67. The method of any one of claims 53 or 56 wherein said double stranded oligomeric compound comprises at least four consecutive 2′-hydroxyl ribonucleosides and at least one modified nucleoside; said modified nucleoside adapted to modulate at least one of; binding affinity or binding specificity of said oligomeric compound.

68. The method of any one of claims 53 or 56 wherein the double stranded oligomeric compound is RNA.

69. The method of any one of claims 53 or 56 wherein the double stranded oligomeric compound is a siRNA

70. The method of any one of claims 53 or 56 wherein the double stranded oligomeric compound is a gapmer or a hemimer.

71. The method of any one of claims 53 or 56 wherein the double stranded oligomeric compound comprises at least one phosphorothioate linkage.

72. The method of any one of claims 53 or 56 wherein the double stranded oligomeric compound comprises one or more chimeric regions.

73. A method for identifying an optimized expression modulator of PTEN RNA comprising the steps of:

(a) contacting one or more candidate single stranded oligomeric compounds with one or more target regions of a PTEN RNA and identifying single stranded oligomeric compounds which modulate PTEN RNA expression; and

(b) generating one or more candidate double stranded oligomeric compounds comprising single stranded oligomeric compounds identified in step (a), and contacting said candidate double stranded oligomeric compounds with said PTEN RNA;

(c) identifying double stranded oligomeric compounds which modulate PTEN RNA expression as an optimized modulator of PTEN RNA expression.

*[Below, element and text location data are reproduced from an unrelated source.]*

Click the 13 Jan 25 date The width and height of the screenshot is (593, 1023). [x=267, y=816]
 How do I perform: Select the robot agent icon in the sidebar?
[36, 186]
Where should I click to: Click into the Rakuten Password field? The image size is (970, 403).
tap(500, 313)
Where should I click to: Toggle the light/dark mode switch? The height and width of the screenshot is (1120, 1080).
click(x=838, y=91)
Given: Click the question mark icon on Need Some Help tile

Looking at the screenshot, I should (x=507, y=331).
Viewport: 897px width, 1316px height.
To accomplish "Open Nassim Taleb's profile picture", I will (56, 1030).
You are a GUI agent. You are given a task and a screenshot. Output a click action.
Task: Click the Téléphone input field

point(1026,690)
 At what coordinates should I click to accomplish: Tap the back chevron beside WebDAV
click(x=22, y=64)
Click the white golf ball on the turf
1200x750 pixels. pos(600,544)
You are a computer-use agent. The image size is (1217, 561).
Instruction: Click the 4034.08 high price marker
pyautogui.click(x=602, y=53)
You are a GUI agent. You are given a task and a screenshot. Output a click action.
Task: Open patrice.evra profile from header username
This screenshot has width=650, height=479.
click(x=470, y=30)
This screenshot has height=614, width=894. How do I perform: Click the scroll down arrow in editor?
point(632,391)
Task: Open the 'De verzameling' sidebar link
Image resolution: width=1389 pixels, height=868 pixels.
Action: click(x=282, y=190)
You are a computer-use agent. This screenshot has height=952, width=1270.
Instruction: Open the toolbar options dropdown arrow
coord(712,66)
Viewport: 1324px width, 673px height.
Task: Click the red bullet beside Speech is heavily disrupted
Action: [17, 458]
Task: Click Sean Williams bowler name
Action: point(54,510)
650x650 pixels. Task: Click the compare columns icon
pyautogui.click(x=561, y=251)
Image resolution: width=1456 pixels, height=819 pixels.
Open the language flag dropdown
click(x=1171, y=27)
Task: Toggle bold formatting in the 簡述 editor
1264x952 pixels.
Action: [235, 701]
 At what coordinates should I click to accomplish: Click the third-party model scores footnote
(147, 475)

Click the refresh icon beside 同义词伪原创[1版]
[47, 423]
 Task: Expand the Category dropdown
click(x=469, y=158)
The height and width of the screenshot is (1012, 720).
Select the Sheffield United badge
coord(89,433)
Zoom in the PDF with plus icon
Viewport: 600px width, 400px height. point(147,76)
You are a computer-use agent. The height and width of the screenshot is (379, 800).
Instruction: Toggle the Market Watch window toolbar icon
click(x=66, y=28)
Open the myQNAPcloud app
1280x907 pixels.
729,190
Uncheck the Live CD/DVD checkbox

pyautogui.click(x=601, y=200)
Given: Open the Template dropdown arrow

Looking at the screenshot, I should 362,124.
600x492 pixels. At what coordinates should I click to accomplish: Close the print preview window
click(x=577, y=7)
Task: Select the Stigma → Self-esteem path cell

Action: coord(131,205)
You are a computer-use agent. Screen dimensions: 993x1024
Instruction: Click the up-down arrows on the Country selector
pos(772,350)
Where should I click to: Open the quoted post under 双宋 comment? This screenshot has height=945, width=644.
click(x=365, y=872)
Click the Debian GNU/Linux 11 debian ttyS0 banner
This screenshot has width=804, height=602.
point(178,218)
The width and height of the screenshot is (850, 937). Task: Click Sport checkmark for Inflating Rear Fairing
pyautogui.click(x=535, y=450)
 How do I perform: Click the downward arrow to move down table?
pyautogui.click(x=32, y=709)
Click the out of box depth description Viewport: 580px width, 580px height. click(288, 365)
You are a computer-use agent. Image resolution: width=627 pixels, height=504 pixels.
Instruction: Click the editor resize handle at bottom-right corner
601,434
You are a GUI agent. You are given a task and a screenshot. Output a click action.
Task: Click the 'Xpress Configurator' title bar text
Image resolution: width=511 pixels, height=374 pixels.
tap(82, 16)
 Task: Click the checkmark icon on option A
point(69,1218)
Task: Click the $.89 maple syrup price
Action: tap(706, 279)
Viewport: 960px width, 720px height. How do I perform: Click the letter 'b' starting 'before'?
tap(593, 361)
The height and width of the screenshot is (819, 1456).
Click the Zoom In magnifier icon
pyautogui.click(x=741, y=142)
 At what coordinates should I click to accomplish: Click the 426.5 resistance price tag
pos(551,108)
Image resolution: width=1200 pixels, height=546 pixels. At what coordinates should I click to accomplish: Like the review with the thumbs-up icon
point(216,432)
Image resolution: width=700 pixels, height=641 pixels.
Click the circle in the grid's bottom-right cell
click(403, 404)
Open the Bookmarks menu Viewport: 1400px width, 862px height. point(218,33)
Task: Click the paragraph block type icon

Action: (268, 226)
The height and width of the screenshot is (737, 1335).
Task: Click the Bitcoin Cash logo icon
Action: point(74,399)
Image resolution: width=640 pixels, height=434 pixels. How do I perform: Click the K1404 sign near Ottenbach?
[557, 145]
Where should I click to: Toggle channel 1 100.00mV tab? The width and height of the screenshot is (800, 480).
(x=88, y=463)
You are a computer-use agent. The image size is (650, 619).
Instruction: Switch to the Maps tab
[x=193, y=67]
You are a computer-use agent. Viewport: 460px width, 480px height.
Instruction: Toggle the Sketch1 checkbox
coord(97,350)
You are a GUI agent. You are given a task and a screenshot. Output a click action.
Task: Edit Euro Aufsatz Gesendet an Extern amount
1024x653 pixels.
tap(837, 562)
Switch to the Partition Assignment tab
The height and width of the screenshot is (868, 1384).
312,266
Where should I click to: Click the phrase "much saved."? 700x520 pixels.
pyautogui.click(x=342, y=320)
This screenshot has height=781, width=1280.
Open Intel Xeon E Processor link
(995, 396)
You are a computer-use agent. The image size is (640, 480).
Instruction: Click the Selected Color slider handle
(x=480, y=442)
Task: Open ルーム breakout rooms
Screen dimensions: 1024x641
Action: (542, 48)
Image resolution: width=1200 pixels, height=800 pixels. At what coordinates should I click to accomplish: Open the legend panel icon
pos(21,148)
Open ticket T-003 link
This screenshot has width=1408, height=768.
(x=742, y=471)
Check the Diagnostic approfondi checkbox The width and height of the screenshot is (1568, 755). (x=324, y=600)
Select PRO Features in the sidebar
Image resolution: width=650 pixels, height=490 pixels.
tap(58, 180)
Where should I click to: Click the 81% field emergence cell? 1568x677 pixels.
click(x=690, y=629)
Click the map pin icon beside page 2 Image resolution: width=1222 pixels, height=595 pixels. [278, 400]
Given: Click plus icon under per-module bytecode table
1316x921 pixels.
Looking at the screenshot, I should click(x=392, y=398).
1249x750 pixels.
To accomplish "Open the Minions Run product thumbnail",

74. The method of claim 31 wherein said double stranded oligomeric compound modulates expression of the PTEN RNA by at least an amount selected from the group consisting of 10%, 20%, 25%, 30%, 40%, 50%, 60%, 70%, 75%, 80%, 85%, 90%, 95%, 98%, 99%, and 100%.

75. The method of claim 31 wherein said oligomeric compound has an IC₅₀no greater than 100 μM.

76. The method of claim 31 wherein said oligomeric compound has an IC₅₀no greater than 10 μM.

77. The method of claim 31 wherein said oligomeric compound has an IC₅₀no greater than 100 nM.

78. A double stranded oligomeric compound, 8-50 nucleobases in length, targeted to a PTEN RNA, wherein said double stranded compound has a least 70% sequence homology to a complement of said PTEN RNA.

79. The oligomeric compound of claim 78 wherein the sequence homology is at least 95%.

80. A kit comprising the double stranded oligomeric compound of claim 1, instructions for use, and at least one component selected from the group consisting of a negative control, positive control, and target RNA.